Cloudera's distribution including Apache Hadoop

The MapReduce framework in IBM® Spectrum Symphony can work with Cloudera's Distribution including Apache Hadoop (CDH). The MapReduce cluster can run in addition to a Cloudera HDFS to provide improved performance, high availability, robust framework, and the ability to reuse existing data in the Cloudera HDFS. Optionally, you can activate high availability (HA) within the MapReduce framework to automate a failover process for all HDFS daemons on all nodes (NameNode, Secondary NameNode, and DataNodes).

Before you begin

Ensure the follow taks are complete:

The Cloudera CDH5 cluster is installed.
The MapReduce cluster is set to use CDH version 5.0.2.
If you require failover, HA for the HDFS NameNode is activated. Use the HA feature for HDFS in a Cloudera HDFS cluster to start all HDFS processes, monitor process health, and in case of process or host failure, provide failover. With the HA feature, MapReduce jobs continue to run even after a HDFS failover.

About this task

If you are yet to install IBM Spectrum Symphony, you can configure the Cloudera HDFS as the distribution file system while installing IBM Spectrum Symphony.
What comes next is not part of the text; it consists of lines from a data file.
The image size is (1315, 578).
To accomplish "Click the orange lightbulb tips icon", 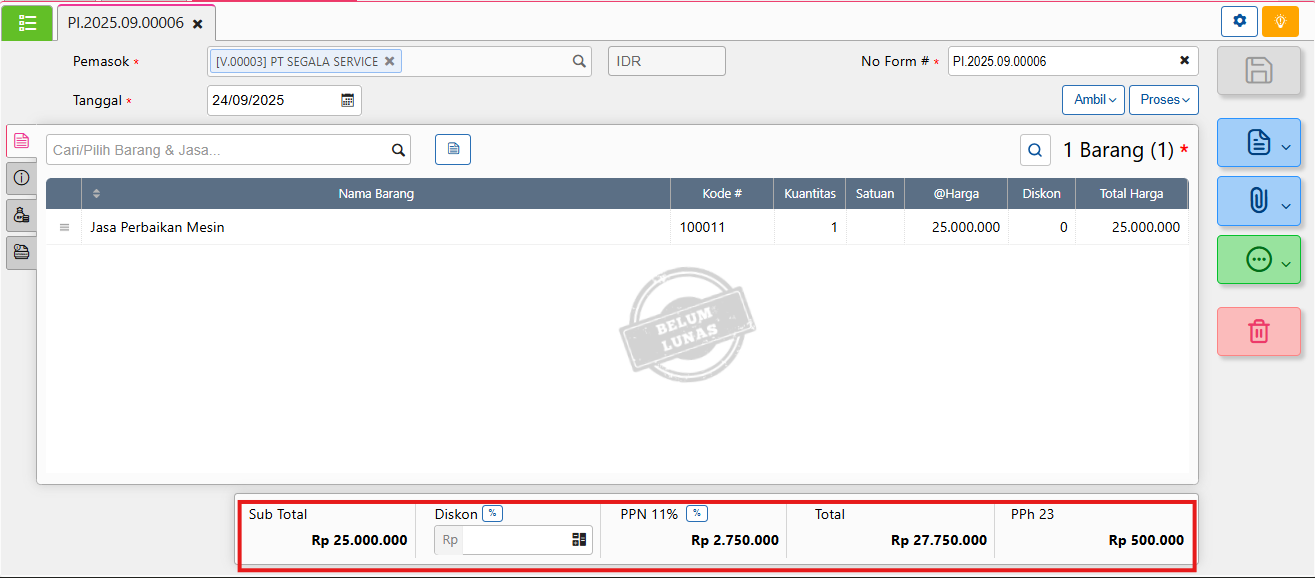I will (1279, 21).
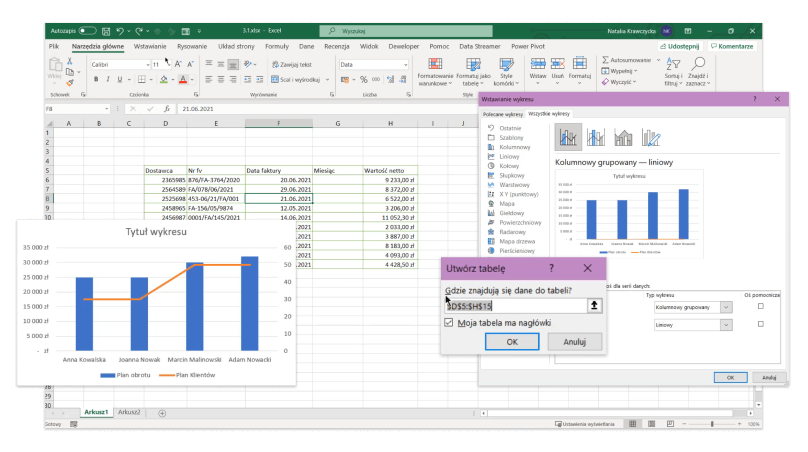Click Anuluj in Utwórz tabelę dialog
This screenshot has width=808, height=452.
(574, 341)
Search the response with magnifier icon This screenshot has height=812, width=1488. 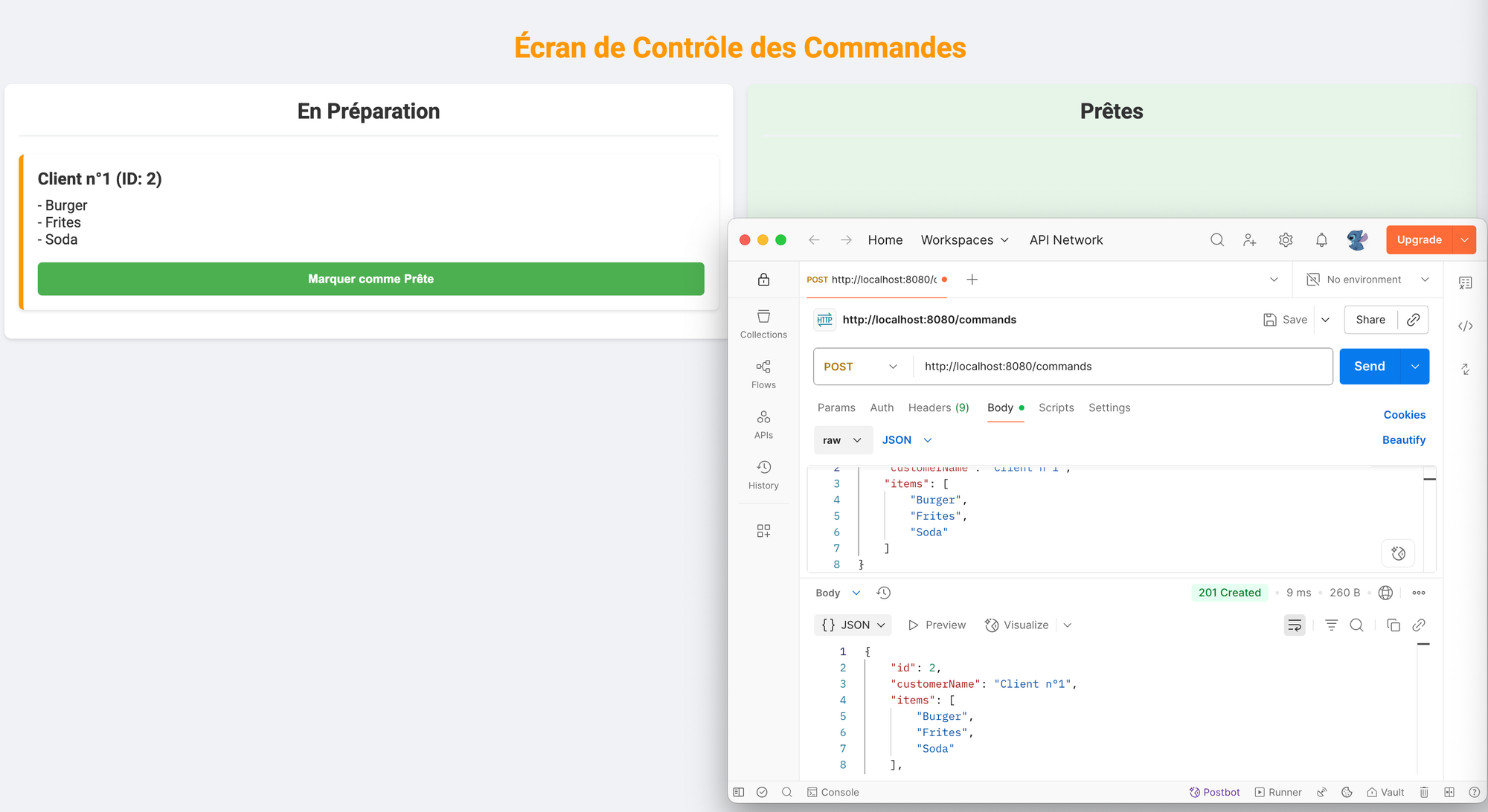coord(1356,625)

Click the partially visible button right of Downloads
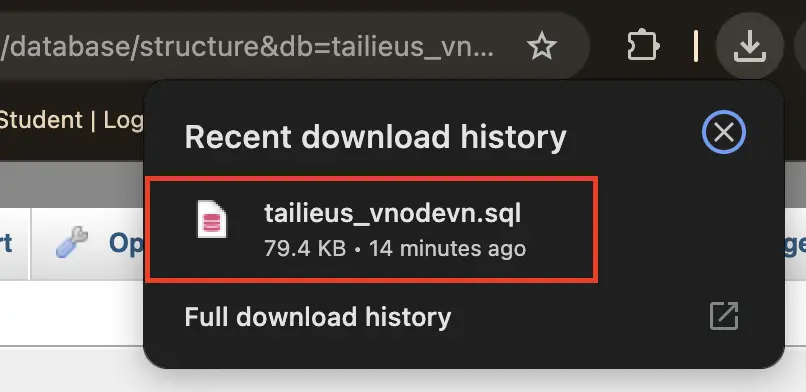800,46
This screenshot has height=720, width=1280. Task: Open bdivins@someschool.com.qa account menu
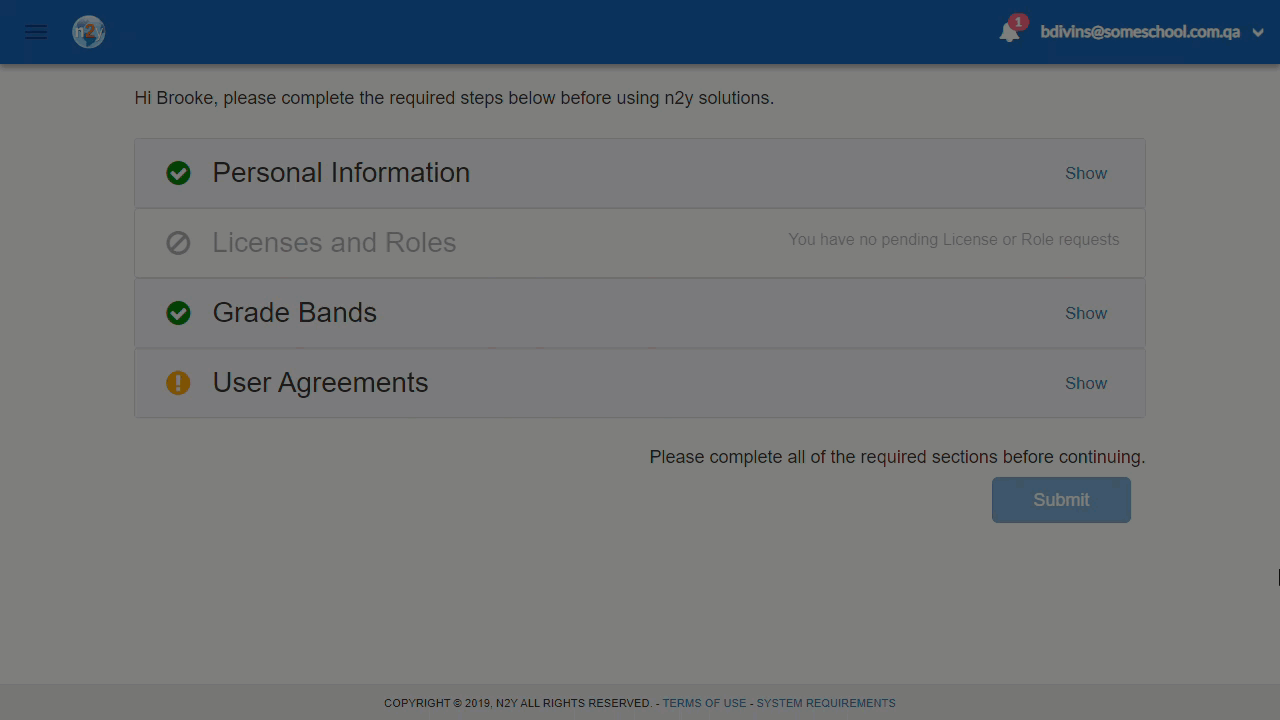click(x=1140, y=32)
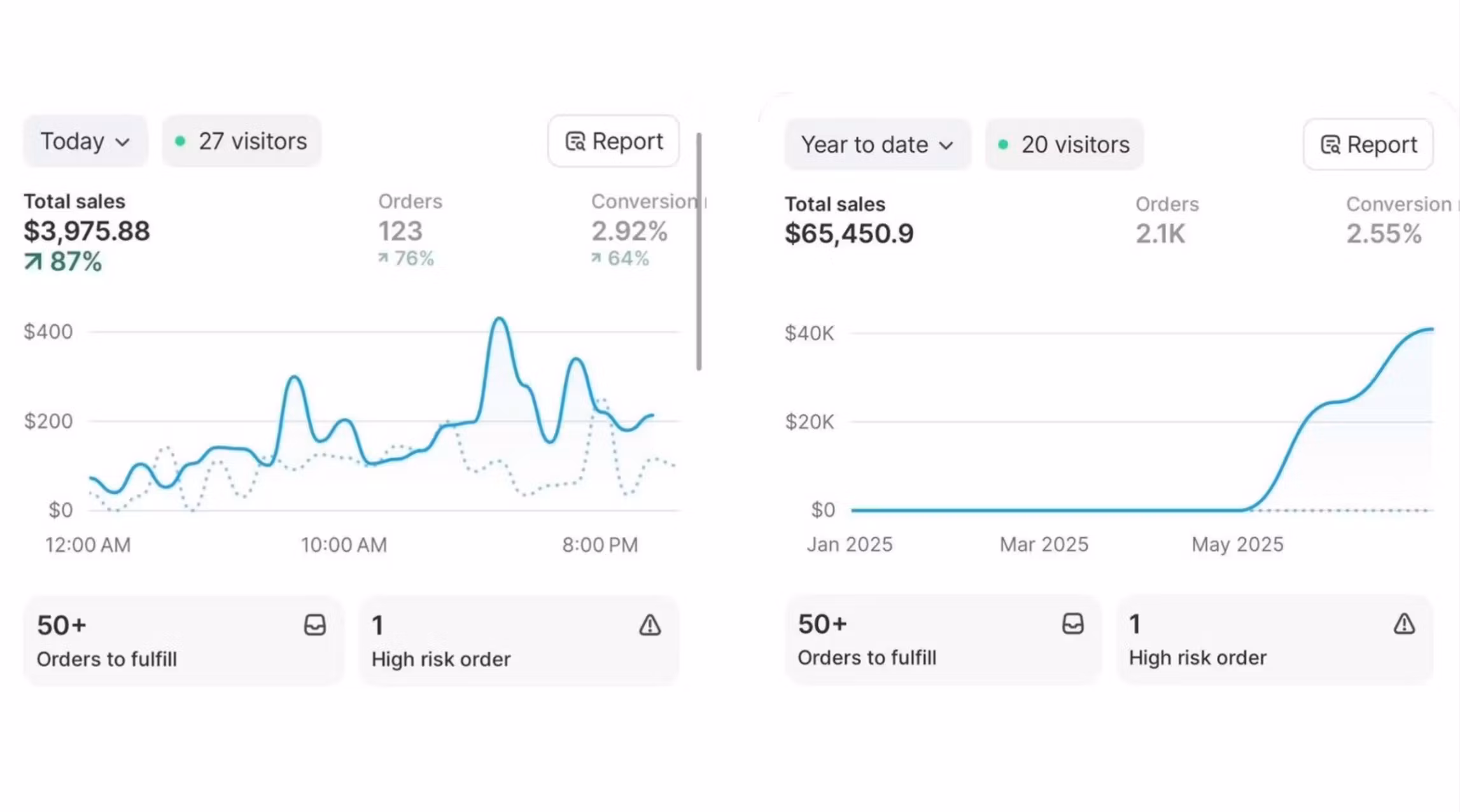Open the Year to date dropdown
1460x812 pixels.
pos(876,144)
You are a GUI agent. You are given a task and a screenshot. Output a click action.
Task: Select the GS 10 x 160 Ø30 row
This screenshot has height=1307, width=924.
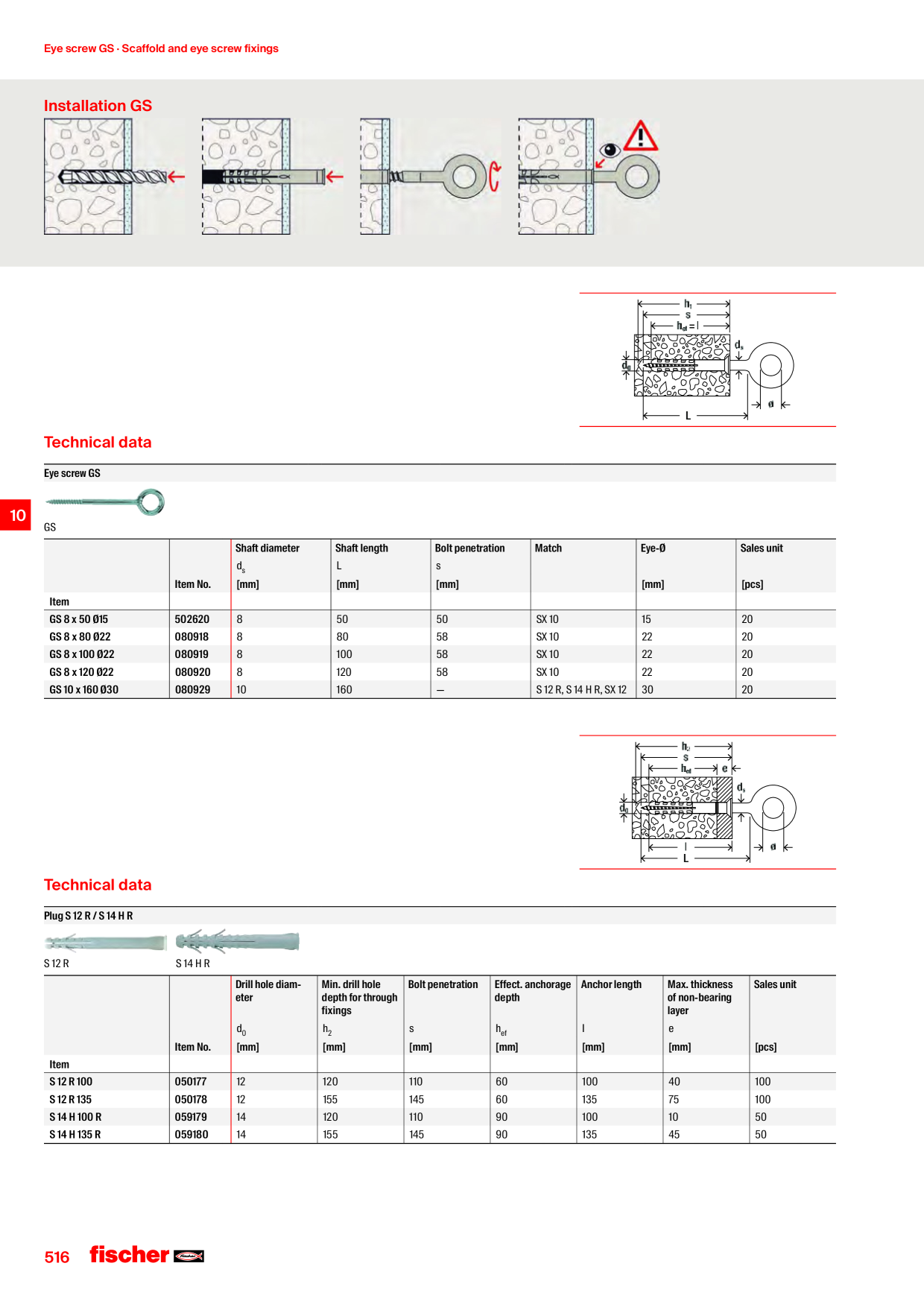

If IBM Spectrum Symphony is already installed, complete the following steps to run the MapReduce framework with the Cloudera HDFS:

Procedure

Generate a client configuration package so that the MapReduce framework can explicitly understand existing CHD5 configurations when submitting jobs accessing the Cloudera HDFS.
1. Log in to the Cloudera SCM Admin Console.
2. Under Services, select the HDFS service and click Generate Client Configuration.
  
  A confirmation screen displays.
3. Confirm generation of the client configuration file; click Generate Client Configuration.
4. Download the compressed client configuration file; click Download Result Data.
5. Save the compressed file to your local drive; click Save in the File Download dialog.
6. Unpack the compressed file to ensure that it contains the following configuration files:
  - core-site.xml
  - hadoop-env.sh
  - hdfs-site.xml
  - log4j.properties
  - ssl-client.xml.examples
7. Set the HADOOP_CONF_DIR environment variable to the location where you saved the configuration files.
8. If your Cloudera HDFS was installed by the SCM Express utility, add the Cloudera native library path to LD_LIBRARY_PATH. For example, with a 64-bit library path, run the following command:
```
export LD_LIBRARY_PATH=/usr/lib/hadoop/lib/native/Linux-amd64-64:$LD_LIBRARY_PATH
```
(Optional) If you have configured HA, start the service on the Cloudera HDFS NameNode using the following command:
```
egosh service start NameNode
```
Services on the SecondaryNode and the DataNode start automatically.
Submit the WordCount sample job. For example:
1. Source the environment in the IBM Spectrum Symphony installation directory:
```
. $PMR_HOME/../../profile.platform
```
2. Edit the enabled application profile to set the environment variable HADOOP_VERSION to the correct Cloudera version and register the profile.
  For example:
  1. Open $PMR_SERVERDIR/../profile/MapReduceversion.xml.
  2. Set HADOOP_VERSION. For example, for CDH5:
    <env name="HADOOP_VERSION">cdh5_0_2</env>
  3. Set CLOUDERA_HOME. For example, for CDH5:
    <env name="CLOUDERA_HOME">/opt/cloudera</env>
  4. Register the profile:
    soamreg $PMR_SERVERDIR/../profile/MapReduceversion.xml
3. On the client side, set the following values in $PMR_HOME/conf/pmr-env.sh:
  - Set the value of HADOOP_VERSION to the correct Cloudera version.
  - Set CLOUDERA_HOME to the installed Cloudera path, such as /opt/cloudera.
4. Submit the job to work with the Cloudera HDFS using this syntax:
```
mrsh jar /usr/lib/hadoop/hadoop-examples.jar wordcount hdfs://${HDFS_NAMENODE}:${HDFS_PORT_NUMBER}/input hdfs://${HDFS_NAMENODE}:${HDFS_PORT_NUMBER}/output
```
  where:
  - HDFS_NAMENODE specifies the existing Cloudera HDFS NameNode address.
  - HDFS_PORT_NUMBER specifies the existing Cloudera HDFS port number.